Le Livre blanc souligne aussi l'importance accordée à la fois aux quartiers des arrivants et aux quartiers de préparation à la sortie, en lien, là encore, avec un article de la loi pénitentiaire sur le sens de la peine. Selon ce dernier, ce n'est pas seulement la sanction du détenu, l'indemnisation des victimes ou encore la protection de la société qui doivent être prises en compte, mais aussi la réinsertion. Alors que certains nous ont reproché d'avoir conçu une loi bavarde, nous étions convaincus, Robert Badinter le premier, que, si nous voulions effectivement donner un sens à la peine, il fallait nécessairement que l'évaluation des personnes soit faite d'une manière extrêmement précise et volontariste à leur entrée en détention et que les sorties sèches soient évitées au maximum, grâce à la création de quartiers de préparation à la sortie, pouvant aller, dans l'esprit du Livre blanc, jusqu'à la mise en place de petites prisons ouvertes. La seule prison ouverte de France est celle de Casabianda, que j'ai visitée à diverses reprises, et qui représente pour moi un exemple extrêmement intéressant. Malheureusement, l'administration pénitentiaire s'est avérée incapable d'investir sur un tel succès, devenu presque tabou.

L'un des autres grands axes du Livre blanc consistait à faire des maisons d'arrêt un véritable lieu d'exécution des peines et d'y concevoir des niveaux de sécurité différenciés. En effet, jusqu'à présent, tout est fait pour couvrir la situation des quelques personnes extrêmement dangereuses qu'il vaudrait mieux rassembler dans des maisons d'arrêt spécifiques. Cela pose aussi plus largement la question de la diversification des régimes de détention, notamment du développement de ce qu'on a appelé les régimes Respecto, qui ont vu le jour en Espagne pour devenir ici les modules Respect, engageant les uns et les autres à un respect mutuel, personnels de surveillance et personnes condamnées confondues, et se traduisant en outre par une ouverture des cellules en journée ainsi qu'une volonté de favoriser le travail carcéral d'une manière beaucoup plus importante qu'ailleurs.

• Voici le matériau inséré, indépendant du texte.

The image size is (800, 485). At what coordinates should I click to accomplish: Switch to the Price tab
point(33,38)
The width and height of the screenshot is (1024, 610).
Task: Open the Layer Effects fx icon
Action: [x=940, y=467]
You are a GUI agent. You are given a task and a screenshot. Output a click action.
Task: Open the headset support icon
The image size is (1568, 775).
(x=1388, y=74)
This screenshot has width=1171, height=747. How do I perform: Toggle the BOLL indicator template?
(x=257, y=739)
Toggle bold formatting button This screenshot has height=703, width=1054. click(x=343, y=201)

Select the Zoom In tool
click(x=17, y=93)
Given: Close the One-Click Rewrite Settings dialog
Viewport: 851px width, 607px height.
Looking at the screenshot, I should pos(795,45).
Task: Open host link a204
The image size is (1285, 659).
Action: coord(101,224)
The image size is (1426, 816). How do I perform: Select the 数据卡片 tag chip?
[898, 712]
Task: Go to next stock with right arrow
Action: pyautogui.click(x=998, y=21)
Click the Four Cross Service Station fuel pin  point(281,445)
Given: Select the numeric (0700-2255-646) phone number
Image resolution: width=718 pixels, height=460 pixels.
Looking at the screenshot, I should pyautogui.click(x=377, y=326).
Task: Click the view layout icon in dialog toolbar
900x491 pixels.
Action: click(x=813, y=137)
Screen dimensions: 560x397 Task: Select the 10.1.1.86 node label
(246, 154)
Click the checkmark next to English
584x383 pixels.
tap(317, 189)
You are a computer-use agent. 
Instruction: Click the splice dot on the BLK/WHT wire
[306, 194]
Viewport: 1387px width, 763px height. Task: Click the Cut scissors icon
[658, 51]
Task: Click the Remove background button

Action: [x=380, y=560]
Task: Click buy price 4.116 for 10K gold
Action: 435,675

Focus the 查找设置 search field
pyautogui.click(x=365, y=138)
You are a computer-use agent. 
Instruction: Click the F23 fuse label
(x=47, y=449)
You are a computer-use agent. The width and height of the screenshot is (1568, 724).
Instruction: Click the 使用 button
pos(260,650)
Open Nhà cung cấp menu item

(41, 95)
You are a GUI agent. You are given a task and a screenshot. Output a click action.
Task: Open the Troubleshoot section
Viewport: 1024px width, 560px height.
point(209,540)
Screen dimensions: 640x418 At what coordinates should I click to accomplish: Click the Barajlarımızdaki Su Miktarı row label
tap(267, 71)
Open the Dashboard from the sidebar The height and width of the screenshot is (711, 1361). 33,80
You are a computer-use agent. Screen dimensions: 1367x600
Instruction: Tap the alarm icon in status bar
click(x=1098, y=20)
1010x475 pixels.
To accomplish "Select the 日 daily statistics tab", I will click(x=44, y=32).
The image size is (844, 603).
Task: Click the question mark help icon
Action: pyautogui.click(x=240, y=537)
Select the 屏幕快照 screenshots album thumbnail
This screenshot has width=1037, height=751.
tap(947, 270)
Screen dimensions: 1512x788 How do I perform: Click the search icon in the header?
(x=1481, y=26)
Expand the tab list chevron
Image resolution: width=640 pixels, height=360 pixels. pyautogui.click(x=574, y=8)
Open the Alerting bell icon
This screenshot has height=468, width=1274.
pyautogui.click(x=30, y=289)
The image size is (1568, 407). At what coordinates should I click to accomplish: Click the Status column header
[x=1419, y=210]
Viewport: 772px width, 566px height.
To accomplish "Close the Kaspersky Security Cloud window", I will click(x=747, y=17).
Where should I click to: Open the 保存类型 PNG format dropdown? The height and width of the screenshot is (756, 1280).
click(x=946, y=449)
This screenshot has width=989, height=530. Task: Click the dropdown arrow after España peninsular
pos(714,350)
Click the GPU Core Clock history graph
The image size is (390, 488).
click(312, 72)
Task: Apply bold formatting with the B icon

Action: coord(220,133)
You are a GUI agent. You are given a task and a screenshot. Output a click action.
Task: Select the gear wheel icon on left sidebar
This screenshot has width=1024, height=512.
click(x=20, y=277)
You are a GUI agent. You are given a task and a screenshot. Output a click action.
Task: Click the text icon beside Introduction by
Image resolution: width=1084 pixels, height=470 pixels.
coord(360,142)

Notre volonté était d'ouvrir les prisons. Nous sommes quelque peu parvenus à briser le cercle infernal de l'univers carcéral en invitant dans les prisons de plus en plus de personnes : des visiteurs de prison, des aumôniers, des personnels de l'éducation nationale, des spécialistes de la culture ou encore des parlementaires. De mon temps, ces derniers étaient peu nombreux à s'impliquer de manière volontariste dans la visite des prisons. J'ai même été surpris de ne pas y rencontrer souvent de magistrats. Il est nécessaire d'ouvrir les prisons sur les collectivités territoriales, qui, à mon sens, ont un rôle très important à jouer, et plus globalement de les ouvrir sur l'extérieur. Je n'oublie pas que les jugements sont rendus au nom du peuple français. Or la grande absente du débat a justement été l'opinion, alors que chaque citoyen devrait pouvoir s'approprier les prisons de la République comme un élément essentiel de la vie en société.